#### ESTRATTO ####

Ma il peggio in assoluto deriva dalle confusioni lessicali intorno alla definizione “un film di” che in italiano non suona esattamente come “a film by”, che è più un “fatto da”, invece quel pronome possessivo all’italiana manda ai matti chi hai intorno. Nel bene e nel male, da quello sul set che ti dice che il Regista non andrebbe pagato “perché alla fine il film è suo” all’incredibile produttore che mi dice “io non farò mai firmare un Regista “un film di” ma al più “diretto da”. Come se ci fosse un gne gne di appartenenza (i diritti sono i suoi, chi ci guadagna come ci perde economicamente è lui e chi non lo riconosce..) e non una direzione di cui sei responsabile.


È un mestiere questo che ti mette nella stessa situazione della donna mezza straniera bionda: non devi far altro che giustificarti.

Quando poi di fatto la gravidanza d’elefante, per anni, la porti tu, la pazienza per trovare come, tramite chi, trasmettere, difendere, migliorare la sceneggiatura, saper comunicare la visione, come lo immagini e come sarà e – come dicevo giorni fa riguardo i miei studenti – vedi subito chi ha questa propensione, un po’ dannazione un po’carattere per cui vivi inseguito dai fantasmi del film passando per docce scozzesi incredibili: si fa – non si fa, slitta, salta, no si fa, e intanto sei un Direttore d’Orchestra che gestisce visione vs realtà e trova soluzioni, comunica, rassicura, tiene duro contro le avversità, poi finisce – se si fa, attraverso mesi a gestire caratteri, vizi, capricci e paturnie sempre saldo all’Idea come un naufrago alla zattera, poi esce … o non esce? Sì esce, i Festival – se non ti prendono tieni duro, il film ormai è tuo (pronome detto timidamente) figlio e certo che ci stai male ma tieni duro.

####

** PROBLEMA **
Aggiorna il brano sul mestiere di regista riscrivendo la parte compresa tra "Ma il peggio" e "altro che giustificarti.", estremi inclusi, con "distributore" al posto di "produttore".

#### DATI FORNITI ####

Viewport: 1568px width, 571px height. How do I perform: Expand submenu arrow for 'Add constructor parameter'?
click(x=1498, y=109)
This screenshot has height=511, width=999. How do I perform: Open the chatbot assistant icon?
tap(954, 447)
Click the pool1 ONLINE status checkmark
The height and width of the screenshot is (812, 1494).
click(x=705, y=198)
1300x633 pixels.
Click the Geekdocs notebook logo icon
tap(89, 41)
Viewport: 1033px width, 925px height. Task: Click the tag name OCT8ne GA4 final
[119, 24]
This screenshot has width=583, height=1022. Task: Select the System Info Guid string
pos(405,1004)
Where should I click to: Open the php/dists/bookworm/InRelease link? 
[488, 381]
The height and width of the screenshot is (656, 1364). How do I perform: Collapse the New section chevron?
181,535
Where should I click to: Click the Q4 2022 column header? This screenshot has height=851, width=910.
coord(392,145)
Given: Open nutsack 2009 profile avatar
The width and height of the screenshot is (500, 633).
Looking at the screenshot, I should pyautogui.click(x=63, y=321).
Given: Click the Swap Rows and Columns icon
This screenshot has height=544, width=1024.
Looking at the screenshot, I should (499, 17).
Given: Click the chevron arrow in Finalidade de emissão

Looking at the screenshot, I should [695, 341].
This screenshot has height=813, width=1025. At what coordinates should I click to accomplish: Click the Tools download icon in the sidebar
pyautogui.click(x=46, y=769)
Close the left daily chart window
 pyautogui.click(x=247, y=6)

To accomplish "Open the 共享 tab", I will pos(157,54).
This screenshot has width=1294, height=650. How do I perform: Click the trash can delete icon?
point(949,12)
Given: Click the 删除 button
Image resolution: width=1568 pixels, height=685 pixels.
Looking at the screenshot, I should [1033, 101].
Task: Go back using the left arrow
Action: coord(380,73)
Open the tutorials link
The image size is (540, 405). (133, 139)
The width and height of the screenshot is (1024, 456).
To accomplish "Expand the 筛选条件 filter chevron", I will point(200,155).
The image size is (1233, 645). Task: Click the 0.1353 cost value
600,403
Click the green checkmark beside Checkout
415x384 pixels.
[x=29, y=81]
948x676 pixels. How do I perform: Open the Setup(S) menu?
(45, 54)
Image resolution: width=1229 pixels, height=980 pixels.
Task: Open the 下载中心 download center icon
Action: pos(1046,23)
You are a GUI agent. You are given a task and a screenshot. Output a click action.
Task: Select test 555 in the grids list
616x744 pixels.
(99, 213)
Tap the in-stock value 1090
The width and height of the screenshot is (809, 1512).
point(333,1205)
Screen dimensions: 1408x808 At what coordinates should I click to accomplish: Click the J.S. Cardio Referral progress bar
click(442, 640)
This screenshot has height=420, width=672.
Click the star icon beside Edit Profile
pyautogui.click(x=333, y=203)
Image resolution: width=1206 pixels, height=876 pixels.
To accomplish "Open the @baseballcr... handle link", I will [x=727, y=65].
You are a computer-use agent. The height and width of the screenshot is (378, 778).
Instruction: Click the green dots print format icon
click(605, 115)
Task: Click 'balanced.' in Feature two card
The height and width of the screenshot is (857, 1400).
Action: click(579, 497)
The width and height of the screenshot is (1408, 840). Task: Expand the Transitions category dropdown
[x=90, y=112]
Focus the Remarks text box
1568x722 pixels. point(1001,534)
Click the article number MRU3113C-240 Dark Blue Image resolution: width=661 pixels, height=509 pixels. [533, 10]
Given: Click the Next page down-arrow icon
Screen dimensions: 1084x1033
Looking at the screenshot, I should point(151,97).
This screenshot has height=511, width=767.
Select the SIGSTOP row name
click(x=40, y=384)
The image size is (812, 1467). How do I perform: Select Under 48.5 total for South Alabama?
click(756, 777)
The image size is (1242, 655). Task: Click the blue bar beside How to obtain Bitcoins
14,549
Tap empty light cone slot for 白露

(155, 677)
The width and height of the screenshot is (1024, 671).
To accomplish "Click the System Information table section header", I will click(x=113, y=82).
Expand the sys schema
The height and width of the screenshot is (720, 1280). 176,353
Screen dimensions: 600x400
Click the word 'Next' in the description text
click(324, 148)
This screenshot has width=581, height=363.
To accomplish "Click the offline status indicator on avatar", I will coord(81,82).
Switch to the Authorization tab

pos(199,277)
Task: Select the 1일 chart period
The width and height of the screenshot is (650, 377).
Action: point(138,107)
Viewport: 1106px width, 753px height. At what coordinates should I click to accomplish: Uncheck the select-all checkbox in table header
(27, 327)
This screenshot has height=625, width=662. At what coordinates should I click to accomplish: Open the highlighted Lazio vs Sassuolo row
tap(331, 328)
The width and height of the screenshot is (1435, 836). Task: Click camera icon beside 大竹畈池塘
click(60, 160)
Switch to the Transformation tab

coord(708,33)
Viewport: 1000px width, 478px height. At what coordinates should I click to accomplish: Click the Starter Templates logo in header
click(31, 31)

####

** SOLUZIONE **
Ma il peggio in assoluto deriva dalle confusioni lessicali intorno alla definizione “un film di” che in italiano non suona esattamente come “a film by”, che è più un “fatto da”, invece quel pronome possessivo all’italiana manda ai matti chi hai intorno. Nel bene e nel male, da quello sul set che ti dice che il Regista non andrebbe pagato “perché alla fine il film è suo” all’incredibile distributore che mi dice “io non farò mai firmare un Regista “un film di” ma al più “diretto da”. Come se ci fosse un gne gne di appartenenza (i diritti sono i suoi, chi ci guadagna come ci perde economicamente è lui e chi non lo riconosce..) e non una direzione di cui sei responsabile.


È un mestiere questo che ti mette nella stessa situazione della donna mezza straniera bionda: non devi far altro che giustificarti.